ALENVILLE, N.Y. On an early fall evening in 1992, Steve
Kluge and a group of high school science students from Bedford,
N.Y., were hiking toward a sandstone escarpment called the Pine
Orchard high above the Hudson River, and Mr. Kluge was preparing
them for what they would find: the past.
Or rather, he said, many pasts all coexisting together the
ancient past of deep time that had shaped the Catskills in an age
before dinosaurs, and the more recent past of the last few hundred
years. As darkness gathered, he told the students about the
landscape artists and tourists who had come here, and the great
hotel called the Catskill Mountain House now only a ghostly
presence of etched lines on the stone that had dominated the cliff
150 years ago.
The experience changed Kristin M. Woodell's life. Sitting there
on the rock, staring out into the night, the 17-year-old senior
then Kristin Johannessen suddenly knew what she wanted to do. She
would teach earth science like Mr. Kluge so that she could perhaps
reproduce the power of this moment for other young people. She made
good on the promise, too. This spring she finished her third year
teaching at her old high school, Fox Lane, about 40 miles north of
New York City in Westchester County, and has returned every fall at
Mr. Kluge's side for the senior science field trip's hallowed night
hike to the Mountain House ruins.
"It all stemmed from that trip," she said.
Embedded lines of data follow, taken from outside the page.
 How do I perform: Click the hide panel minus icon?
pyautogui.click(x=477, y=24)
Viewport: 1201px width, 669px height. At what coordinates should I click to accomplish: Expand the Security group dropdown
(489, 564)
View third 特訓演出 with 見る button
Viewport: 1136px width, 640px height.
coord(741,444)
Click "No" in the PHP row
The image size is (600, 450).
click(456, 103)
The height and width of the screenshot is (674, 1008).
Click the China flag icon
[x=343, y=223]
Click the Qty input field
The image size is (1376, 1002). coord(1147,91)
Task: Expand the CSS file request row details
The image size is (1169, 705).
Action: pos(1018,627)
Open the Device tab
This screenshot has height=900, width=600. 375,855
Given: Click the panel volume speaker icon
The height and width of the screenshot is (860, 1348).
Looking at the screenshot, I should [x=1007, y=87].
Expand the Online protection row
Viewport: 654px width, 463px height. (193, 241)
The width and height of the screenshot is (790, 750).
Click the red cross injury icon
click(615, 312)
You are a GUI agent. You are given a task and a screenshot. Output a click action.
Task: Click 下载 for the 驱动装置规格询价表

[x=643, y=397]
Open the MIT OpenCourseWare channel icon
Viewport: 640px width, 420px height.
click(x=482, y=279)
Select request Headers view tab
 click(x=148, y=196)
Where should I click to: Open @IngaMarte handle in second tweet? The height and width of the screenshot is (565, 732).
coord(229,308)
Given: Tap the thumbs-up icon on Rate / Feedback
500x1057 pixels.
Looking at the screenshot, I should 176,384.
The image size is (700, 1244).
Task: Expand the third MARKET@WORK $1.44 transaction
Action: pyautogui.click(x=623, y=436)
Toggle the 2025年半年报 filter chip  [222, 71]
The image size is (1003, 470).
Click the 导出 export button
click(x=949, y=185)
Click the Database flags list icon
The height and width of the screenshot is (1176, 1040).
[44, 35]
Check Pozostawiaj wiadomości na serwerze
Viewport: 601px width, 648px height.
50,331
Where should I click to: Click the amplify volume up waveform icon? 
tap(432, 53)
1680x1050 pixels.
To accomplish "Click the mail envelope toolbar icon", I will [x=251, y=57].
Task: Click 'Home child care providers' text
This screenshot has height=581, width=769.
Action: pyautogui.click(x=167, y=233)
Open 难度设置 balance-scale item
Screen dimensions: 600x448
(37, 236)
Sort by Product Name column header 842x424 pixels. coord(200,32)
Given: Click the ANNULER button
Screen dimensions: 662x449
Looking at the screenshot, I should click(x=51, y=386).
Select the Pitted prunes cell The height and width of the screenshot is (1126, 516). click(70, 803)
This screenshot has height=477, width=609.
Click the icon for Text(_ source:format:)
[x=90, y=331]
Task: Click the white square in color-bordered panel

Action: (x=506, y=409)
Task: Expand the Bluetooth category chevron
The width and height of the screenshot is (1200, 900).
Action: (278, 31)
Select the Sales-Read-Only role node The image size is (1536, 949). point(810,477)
There were many hills and valleys seen in the paintings of the
old Hudson River School that people believed could empower or
enthrall a soul, but this one a once-remote Catskills perch 2,200
feet above the river valley was the unquestioned reigning
queen.
It was a place where picturesque scenery became something more
sublime and larger than life and capable of evoking the deepest awe.
Many of the paintings that defined the American landscape in the
19th century were produced within a few miles of this spot, and for
generations of people in the days before Mickey Mouse and supersaver
airfares, that made coming to this table-rock cliff a lifelong
dream.
Mr. Kluge, now 49, a bearded, bearish man of rumbling enthusiasm,
said he believes the power of the Pine Orchard still exists, and for
the last 15 years he has been coming back to tap it. The world, he
has told a generation of students at Fox Lane, is a riveting
detective story of ice and wind and stone and immeasurable time
and also art and beauty.
He teaches geology in part by going back to places in the
Catskills where Hudson River School pictures were painted, and
photographing his students standing as though in the frame of the
old artwork, beside the same rocks and waterfalls. The evidence of
why things are the way they are lies strewn about us, he said, and
the great intellectual game of life is to figure out how the pieces
once fit together.
"We look out and we imagine the past landscape 600 million years
ago and how it's changed since then this is a good place to do
that from," he said, patting the ancient sandstone on a recent visit
back to the Mountain House site.
"This stuff that we're sitting on is the erosional remnant of the
mountain range that existed across there," he said, gesturing east
toward the Hudson Valley. "A vast huge mountain range, snow-covered
at the top, and all this stuff is eroded off those mountains and
deposited here."
Mr. Kluge paused. He stood and turned west, and with a sweep of
his arm, as though he could actually see it, described what lay on
the other side of the Catskills in those long-ago days. "This is the
delta of a great sea that existed to the west of us," he said. "The
shore of a great sea."
The idea that a person could stand here and get a glimpse into
some place beyond ordinary time is not new. Natty Bumppo, the
leather-stockinged hero of James Fenimore Cooper's novel "The
Pioneers" (published in 1823, the same year the Catskill Mountain
House opened for business), described the view from the Pine
Orchard, and his words ultimately became a 19th-century clichι,
repeated in gushing tourist literature and overwrought nature poems
for decades afterward.
"What see you when you get there?" Bumppo is asked by another
character in the book, after Bumppo has described his hike to the
precipice.
"Creation," Bumppo answers simply. "All creation."
Embracing the Sunrise
Every day at the Catskill Mountain House began the same way
with a knock on the door, as employees made the rounds in the
pre-dawn darkness to the hotel's hundreds of guest rooms. The
sunrise was coming.
"Nothing was more inspiring than the famous sight of `all
creation,' under the first break of day," writes Roland Van Zandt in
his book "The Catskill Mountain House: Cradle of the Hudson River
School" (Black Dome Press). "Half of America must have tried at one
time or another to describe the immeasurable view with yards of
shimmering adjectives."
"Sunrising," as the act of morning witness came to be called, was
a spiritual moment for some people, a tourist memento for others.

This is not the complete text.